Application of topic modeling methods to identify groups of internet resources in order to reduce the risk of cyber threats
Автор: Dontsov D.Y., Isaev S.V.
Журнал: Siberian Aerospace Journal @vestnik-sibsau-en
Рубрика: Informatics, computer technology and management
Статья в выпуске: 2 vol.23, 2022 года.
Бесплатный доступ
Internal network security is an important aspect of a successful enterprise. There are various means to prevent cyber threats and analyze visited Internet resources, but their speed and the possibility of applica-tion strongly depend on the volume of input data. This article discusses the existing methods for determin-ing network threats by analyzing proxy server logs, and proposes a method for clustering Internet re-sources aimed at reducing the volume of input data by excluding groups of secure Internet resources or selecting only suspicious Internet resources. The proposed method consists of 3 stages: data preprocessing, data analysis and interpretation of the results obtained.
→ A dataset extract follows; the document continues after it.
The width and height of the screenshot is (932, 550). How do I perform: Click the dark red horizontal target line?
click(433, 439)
The initial data for the method are the proxy server log entries. At the first stage, data useful for analysis is selected from the source data, after which the con-tinuous data stream is divided into small sessions using the nuclear density estimation method. At the sec-ond stage, soft clustering of visited Internet resources is performed by applying the thematic modeling method. The result of the second stage are unmarked groups of Internet resources. At the third stage, with the help of an expert, the results are interpreted by analyzing the most popular Internet resources in each group. The method has many settings at each stage, which allows to configure it for any format and specif-ics of the input data. The scope of the method is not limited in any way. The resulting method can be used as an additional preprocessing step in order to reduce the amount of input data.
Topic-modeling, cyber security, data analysis
Короткий адрес: https://sciup.org/148329616
IDR: 148329616 | DOI: 10.31772/2712-8970-2022-23-2-148-155
Текст научной статьи Application of topic modeling methods to identify groups of internet resources in order to reduce the risk of cyber threats
Everyday the information technology is penetrating into people’s lives, due to this the cyber security issues are becoming more challenging.
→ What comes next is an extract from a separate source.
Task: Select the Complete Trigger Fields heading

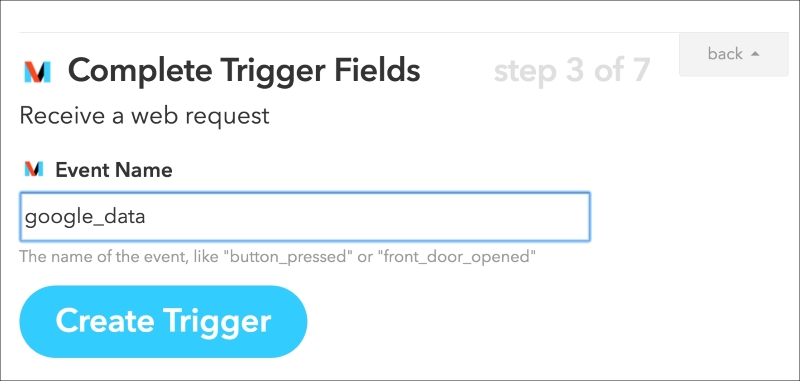Action: (x=244, y=70)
There are three classes of cyber threat sources – human, technological and force majeure [1]. Humans cause the most cyber threats [2], and, therefore, the development of solutions to reduce the number of human-caused intrusions is a promising direction.
To prevent visiting malicious resources, large enterprises use Internet traffic filtering technology [3]. The solution significantly reduces the risk of cyber attacks, but it does not provide 100% security, so it is necessary to use additional means of protecting the internal network.
Internal network security includes capturing, storing, and analyzing network usage data. The analysis results detect changes in user behavior patterns, thereby providing the response and prevention of network threats in a timely manner [4–6]. The process of analyzing data generated by users of the internal network requires some time, and reducing the time spent on analyzing data directly affects the network security.
Network users daily generate hundreds of thousands of requests to various Internet resources, and therefore, reducing the volume of analyzed data is one of the most significant approaches to reduce analysis time.
Distributing visited resources into groups and identifying groups of safe and potentially malicious resources can reduce the amount of analyzed data and give a significant increase in the speed of detecting anomalies in user behavior patterns.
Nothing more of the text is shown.